MATERIALS PROVIDED -
====================

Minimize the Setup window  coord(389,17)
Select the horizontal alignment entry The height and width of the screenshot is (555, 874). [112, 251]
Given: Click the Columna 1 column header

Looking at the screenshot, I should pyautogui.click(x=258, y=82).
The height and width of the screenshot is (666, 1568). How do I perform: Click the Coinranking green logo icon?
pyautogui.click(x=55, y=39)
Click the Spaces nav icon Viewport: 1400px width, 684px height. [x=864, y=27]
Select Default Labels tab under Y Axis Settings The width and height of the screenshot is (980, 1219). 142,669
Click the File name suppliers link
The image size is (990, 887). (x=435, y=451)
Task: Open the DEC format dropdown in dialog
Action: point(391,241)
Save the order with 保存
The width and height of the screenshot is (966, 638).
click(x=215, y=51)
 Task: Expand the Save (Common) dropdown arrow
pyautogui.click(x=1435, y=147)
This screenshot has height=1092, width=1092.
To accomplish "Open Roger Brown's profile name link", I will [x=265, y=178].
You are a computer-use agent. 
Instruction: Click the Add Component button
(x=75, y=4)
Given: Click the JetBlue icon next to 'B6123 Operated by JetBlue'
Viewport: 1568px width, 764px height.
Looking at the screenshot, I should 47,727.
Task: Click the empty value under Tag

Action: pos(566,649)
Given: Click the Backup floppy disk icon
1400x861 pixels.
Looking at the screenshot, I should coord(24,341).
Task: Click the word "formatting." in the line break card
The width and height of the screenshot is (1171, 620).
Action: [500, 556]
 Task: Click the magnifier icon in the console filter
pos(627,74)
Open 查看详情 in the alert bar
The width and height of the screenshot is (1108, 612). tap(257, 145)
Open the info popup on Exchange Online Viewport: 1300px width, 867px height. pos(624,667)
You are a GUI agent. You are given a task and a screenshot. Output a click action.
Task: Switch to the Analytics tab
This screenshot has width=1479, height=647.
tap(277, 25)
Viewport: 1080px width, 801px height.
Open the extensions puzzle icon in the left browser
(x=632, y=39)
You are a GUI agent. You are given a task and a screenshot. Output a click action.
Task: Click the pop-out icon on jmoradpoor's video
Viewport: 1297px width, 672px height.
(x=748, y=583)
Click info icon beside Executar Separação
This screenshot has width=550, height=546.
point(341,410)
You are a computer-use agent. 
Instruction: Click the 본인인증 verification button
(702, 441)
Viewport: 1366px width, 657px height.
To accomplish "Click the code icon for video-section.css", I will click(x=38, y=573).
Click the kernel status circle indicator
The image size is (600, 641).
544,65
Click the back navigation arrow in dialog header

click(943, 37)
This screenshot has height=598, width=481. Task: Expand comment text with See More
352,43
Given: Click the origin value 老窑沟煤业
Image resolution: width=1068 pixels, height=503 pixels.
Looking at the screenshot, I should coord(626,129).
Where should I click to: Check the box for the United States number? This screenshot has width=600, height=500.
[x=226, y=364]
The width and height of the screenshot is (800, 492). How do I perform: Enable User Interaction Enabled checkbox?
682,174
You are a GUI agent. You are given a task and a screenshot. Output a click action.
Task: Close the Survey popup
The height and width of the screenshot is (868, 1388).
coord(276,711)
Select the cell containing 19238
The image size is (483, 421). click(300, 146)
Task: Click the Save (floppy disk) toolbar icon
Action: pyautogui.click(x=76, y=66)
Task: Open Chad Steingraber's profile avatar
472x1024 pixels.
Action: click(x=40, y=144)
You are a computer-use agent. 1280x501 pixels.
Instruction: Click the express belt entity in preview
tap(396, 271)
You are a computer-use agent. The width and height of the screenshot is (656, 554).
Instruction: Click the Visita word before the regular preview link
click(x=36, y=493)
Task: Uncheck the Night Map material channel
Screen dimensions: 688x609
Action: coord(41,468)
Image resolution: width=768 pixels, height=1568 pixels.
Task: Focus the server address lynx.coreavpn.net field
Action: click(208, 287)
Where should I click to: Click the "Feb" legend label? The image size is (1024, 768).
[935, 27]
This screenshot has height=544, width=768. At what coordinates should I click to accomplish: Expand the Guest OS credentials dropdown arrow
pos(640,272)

====================

WORK ITEM - Your answer should consist only of the lines above between the line holding "Given: Click the origin value 老窑沟煤业" and the line holding "You are a computer-use agent. 1280x501", inclusive, each transcribed exactly.

YOUR RESPONSE -
Given: Click the origin value 老窑沟煤业
Image resolution: width=1068 pixels, height=503 pixels.
Looking at the screenshot, I should coord(626,129).
Where should I click to: Check the box for the United States number? This screenshot has width=600, height=500.
[x=226, y=364]
The width and height of the screenshot is (800, 492). How do I perform: Enable User Interaction Enabled checkbox?
682,174
You are a GUI agent. You are given a task and a screenshot. Output a click action.
Task: Close the Survey popup
The height and width of the screenshot is (868, 1388).
coord(276,711)
Select the cell containing 19238
The image size is (483, 421). click(300, 146)
Task: Click the Save (floppy disk) toolbar icon
Action: pyautogui.click(x=76, y=66)
Task: Open Chad Steingraber's profile avatar
472x1024 pixels.
Action: click(x=40, y=144)
You are a computer-use agent. 1280x501 pixels.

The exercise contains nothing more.